2.× バーキット(Burkitt)リンパ腫は、エプスタイン・バーウイルス(Epsteir Barrウイルス:EBウイルス)感染と関連がある。
・バーキットリンパ腫とは、悪性リンパ腫のうち非ホジキンリンパ腫に分類される高悪性度のB細胞リンパ腫である。成人では悪性リンパ腫の1~2%程度あるが、小児では25~40%を占め、比較的若い人に多く発症する。女性1人に対し、男性が2~3人で男性に多い傾向がある。キスを介して感染する。
3.× 成人T細胞白血病とは、HTLV-Ⅰ(ヒトT細胞白血病ウイルス)というウイルス感染が原因である感染症である。
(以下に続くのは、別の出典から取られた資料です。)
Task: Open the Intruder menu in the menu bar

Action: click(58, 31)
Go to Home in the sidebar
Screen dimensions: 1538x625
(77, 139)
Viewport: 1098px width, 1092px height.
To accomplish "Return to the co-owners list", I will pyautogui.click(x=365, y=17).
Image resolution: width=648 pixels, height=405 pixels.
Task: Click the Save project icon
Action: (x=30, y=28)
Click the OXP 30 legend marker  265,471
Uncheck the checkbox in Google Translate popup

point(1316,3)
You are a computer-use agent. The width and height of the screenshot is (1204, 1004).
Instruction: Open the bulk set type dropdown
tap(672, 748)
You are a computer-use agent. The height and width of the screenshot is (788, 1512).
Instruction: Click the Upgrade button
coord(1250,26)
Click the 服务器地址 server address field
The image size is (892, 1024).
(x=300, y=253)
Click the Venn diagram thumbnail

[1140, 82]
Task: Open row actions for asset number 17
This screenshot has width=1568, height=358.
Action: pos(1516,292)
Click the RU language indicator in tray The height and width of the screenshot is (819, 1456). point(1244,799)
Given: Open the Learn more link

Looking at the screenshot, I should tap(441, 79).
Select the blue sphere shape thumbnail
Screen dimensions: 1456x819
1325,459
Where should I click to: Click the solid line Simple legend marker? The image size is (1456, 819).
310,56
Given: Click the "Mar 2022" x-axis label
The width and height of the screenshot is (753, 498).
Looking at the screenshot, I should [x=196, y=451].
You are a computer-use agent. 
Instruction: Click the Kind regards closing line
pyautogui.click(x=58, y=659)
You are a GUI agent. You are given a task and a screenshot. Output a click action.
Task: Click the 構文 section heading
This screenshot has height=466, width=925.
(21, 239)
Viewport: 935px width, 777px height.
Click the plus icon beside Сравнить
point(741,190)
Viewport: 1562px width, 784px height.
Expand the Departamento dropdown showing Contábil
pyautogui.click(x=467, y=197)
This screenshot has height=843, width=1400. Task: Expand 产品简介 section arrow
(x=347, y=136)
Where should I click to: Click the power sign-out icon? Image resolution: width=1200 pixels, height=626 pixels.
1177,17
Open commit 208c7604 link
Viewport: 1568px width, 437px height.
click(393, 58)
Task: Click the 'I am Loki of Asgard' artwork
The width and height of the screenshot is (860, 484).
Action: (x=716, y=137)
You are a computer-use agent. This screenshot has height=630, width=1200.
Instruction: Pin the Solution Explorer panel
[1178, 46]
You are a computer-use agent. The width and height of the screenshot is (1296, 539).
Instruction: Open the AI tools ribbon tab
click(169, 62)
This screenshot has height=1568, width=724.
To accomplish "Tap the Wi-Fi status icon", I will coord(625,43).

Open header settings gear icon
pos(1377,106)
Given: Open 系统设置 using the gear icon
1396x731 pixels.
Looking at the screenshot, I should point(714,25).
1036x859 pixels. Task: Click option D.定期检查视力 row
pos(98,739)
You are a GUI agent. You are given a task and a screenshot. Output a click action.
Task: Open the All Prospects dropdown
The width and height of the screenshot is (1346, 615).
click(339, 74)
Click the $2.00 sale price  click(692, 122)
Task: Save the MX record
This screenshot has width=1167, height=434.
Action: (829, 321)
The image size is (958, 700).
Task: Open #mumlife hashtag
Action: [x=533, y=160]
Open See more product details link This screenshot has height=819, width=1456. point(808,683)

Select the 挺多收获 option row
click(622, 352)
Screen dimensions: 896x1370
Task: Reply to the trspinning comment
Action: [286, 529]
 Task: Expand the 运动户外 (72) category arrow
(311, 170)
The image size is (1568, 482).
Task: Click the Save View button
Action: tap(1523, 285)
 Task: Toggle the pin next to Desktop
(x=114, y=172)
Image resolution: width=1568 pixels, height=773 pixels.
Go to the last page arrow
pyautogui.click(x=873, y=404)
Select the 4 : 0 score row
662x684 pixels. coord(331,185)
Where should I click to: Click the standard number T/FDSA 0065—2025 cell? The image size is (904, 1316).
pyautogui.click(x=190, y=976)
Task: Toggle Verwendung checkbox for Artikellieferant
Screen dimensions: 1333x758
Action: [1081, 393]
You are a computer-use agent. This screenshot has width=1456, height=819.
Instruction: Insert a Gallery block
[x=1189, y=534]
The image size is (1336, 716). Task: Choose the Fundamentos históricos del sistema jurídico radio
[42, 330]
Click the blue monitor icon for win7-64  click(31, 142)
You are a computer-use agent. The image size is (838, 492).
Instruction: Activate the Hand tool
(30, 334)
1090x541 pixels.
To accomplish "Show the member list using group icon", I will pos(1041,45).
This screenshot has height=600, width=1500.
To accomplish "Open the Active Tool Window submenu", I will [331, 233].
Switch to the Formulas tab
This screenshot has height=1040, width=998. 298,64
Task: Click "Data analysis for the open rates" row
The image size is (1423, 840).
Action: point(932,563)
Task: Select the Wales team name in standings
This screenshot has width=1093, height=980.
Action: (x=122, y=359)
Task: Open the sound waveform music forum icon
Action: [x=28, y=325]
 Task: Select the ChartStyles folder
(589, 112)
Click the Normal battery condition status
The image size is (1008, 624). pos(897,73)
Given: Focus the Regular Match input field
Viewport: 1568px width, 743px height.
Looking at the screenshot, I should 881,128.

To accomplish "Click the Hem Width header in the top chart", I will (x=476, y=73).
このウイルスに感染した白血球中のT細胞ががん化し、それが無制限に増殖することで発症する。主に母乳を介して母子感染し、長い潜伏期間を経た後、成人T細胞白血病を発症することが多い。日本の西南地方に多いが、原因ははっきりしていない。
4.× 鼻咽頭癌は、エプスタイン・バーウイルス(Epsteir Barrウイルス:EBウイルス)感染と関連がある。
・鼻咽頭癌とは、鼻腔の奥に位置する鼻咽頭の上皮から発生する悪性腫瘍である。東アジアに多く、未分化癌が多いことが特徴である。発症にはエプスタイン・バーウイルス(EBウイルス)の感染が強く関与しており、腫瘍細胞内にウイルス遺伝子が検出される。初期症状に乏しく、頸部リンパ節転移で発見されることも多い。